Assigned task: Where does the string "with" appear? Copy every line of the entries below that holds it.

Records drawn from a dataset:
• • • •
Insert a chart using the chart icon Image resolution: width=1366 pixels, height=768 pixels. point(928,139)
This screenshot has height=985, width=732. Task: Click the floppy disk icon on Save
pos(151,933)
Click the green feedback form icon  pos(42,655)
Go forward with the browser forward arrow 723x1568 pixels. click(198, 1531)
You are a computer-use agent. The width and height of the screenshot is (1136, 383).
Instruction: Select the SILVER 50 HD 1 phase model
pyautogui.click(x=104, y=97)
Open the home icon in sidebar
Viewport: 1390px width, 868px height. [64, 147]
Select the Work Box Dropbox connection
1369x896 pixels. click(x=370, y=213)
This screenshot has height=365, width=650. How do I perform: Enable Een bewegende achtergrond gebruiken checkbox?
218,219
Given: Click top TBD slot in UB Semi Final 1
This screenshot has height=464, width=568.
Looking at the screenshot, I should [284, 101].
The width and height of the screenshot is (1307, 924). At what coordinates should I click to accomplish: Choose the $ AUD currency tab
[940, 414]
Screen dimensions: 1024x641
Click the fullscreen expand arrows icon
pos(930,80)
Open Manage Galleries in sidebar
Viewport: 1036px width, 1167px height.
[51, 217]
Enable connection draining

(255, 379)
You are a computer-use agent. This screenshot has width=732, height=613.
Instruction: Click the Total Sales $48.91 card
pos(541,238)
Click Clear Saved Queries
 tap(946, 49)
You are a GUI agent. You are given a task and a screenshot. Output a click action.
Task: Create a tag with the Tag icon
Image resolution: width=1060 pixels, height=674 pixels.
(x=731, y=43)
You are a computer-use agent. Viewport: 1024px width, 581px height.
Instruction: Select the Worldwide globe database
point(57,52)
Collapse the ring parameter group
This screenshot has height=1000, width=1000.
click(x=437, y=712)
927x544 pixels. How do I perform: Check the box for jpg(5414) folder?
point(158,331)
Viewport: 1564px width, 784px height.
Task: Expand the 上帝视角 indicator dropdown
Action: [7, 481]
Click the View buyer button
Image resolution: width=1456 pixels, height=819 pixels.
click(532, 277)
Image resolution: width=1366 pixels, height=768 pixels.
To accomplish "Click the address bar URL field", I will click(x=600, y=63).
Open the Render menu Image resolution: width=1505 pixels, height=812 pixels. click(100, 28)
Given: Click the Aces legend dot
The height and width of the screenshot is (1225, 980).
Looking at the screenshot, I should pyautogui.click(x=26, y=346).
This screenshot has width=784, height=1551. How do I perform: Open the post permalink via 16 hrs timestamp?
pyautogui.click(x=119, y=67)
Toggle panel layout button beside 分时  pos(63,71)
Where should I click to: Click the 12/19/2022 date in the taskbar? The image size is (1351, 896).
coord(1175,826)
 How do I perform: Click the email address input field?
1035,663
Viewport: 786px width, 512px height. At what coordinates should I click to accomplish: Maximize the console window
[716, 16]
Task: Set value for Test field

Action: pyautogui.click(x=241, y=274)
• • • •
Written response:
Go forward with the browser forward arrow 723x1568 pixels. click(198, 1531)
Task: Create a tag with the Tag icon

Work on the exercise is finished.